My Lords, before the noble Lord the Minister continues, may I immediately thank him?

Lord Glenarthur

My Lords, I am grateful to the noble Lord. The points that I have described are just some of those which the Home Secretary has had to consider before deciding whether any action was called for on his part, either by way of the Royal Prerogative or by the use of his power under the Act of 1968. He may recommend the grant of a free pardon only where there are convincing grounds for thinking that a defendant has been wrongly convicted and that he was innocent of any crime. Having considered all the material assembled on behalf of Mrs. Maguire and the others, my right honourable and learned friend the Home Secretary concluded at the end of 1983 that there were no grounds on which he would be justified in making such a recommendation. Similarly, he felt that the new material which had been advanced did not constitute the significant new evidence or consideration of substance on which a reference to the Court of Appeal might be founded.

This remains the position of my right honourable and learned friend, but I must stress again that if anything new emerges he will ensure that it is considered with the greatest possible care to see whether it provides grounds for departing from that earlier decision. So far as comments made in recent television programmes about the case are concerned, suggesting that those campaigning on behalf of Mrs.
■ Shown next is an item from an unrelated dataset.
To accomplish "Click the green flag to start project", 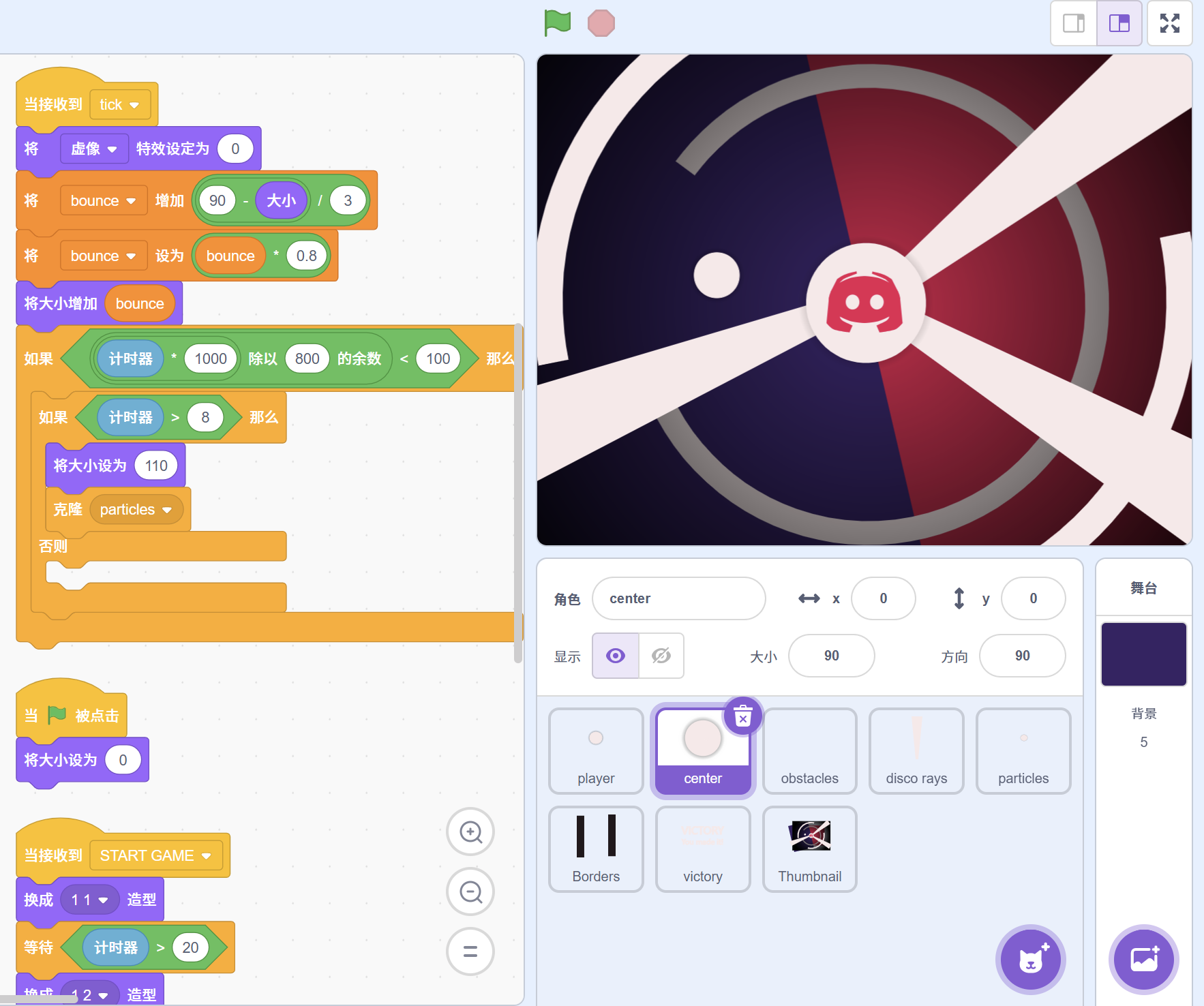I will pyautogui.click(x=557, y=23).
Maguire and her co-defendants may have assembled further material such as the noble Lord, Lord Stallard, referred to, with some bearing upon the scientific evidence in the case, I can only call upon them (and I do so in all seriousness) to submit it without delay to my right honourable and learned friend the Home Secretary. As I have already made clear, he will ensure that it is properly examined.
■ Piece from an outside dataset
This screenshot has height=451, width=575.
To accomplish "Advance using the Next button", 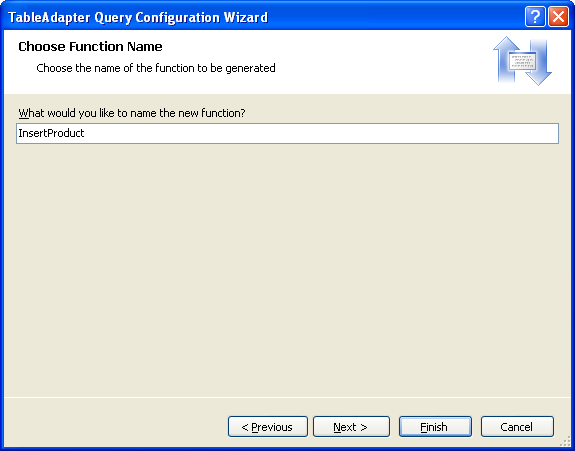I will coord(351,427).
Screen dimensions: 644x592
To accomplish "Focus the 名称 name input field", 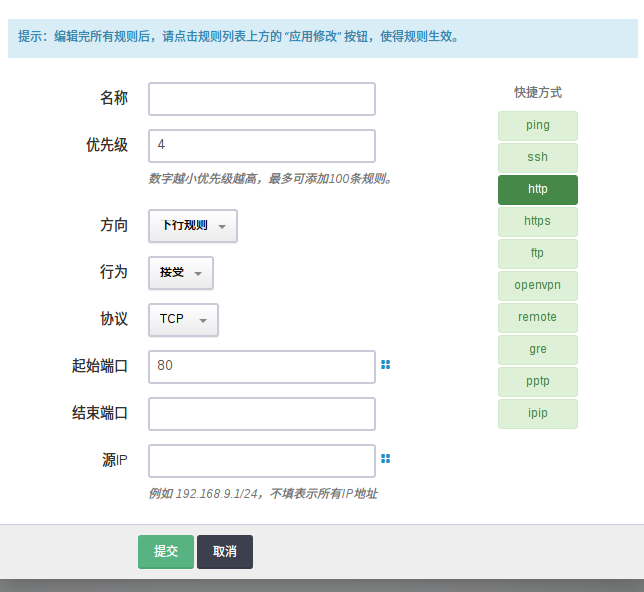I will pyautogui.click(x=262, y=99).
I should be the first to recognise the strength of feeling expressed this afternoon. I shall most certainly draw the attention of my right honourable and learned friend to what has been said today and to the way in which it has been said.

Lord Fitt

My Lords, will the noble Lord give way for a minute? The noble Lord will recall that I asked three specific questions during the course of my remarks. They were to the following effect. Is it a fact that at the present time no case can be brought before the court without corroboration? Is it a fact that now, if a person had positive swabs, the case cannot be brought before the court? Is it a fact that before one can be charged with handling explosives, there must be sufficient material to cause an explosion, even a very small one? More importantly, is it a fact that a PLO terrorist in the United Kingdom was found to have a positive reaction regarding swabs which were taken from his hand, but that there was no other corroborative evidence and therefore he could not be brought before the court and was deported from this country?

Lord Glenarthur

My Lords, the noble Lord did ask three questions. I am sorry that I did not answer them in my speech. As I said, so far as I know, it is standard practice that tests are corroborated. So far as the other two points are concerned, I am afraid that I do not have the information with me but I shall find out and let the noble Lord know the answers.

I was concluding when the noble Lord intervened. I repeat that I shall certainly draw the attention of my right honourable and learned friend to what has been said and to the way it has been said. I also assure your Lordships that any further consideration of the case will take full account of the points raised by your Lordships today.

House adjourned at one minute before four o'clock.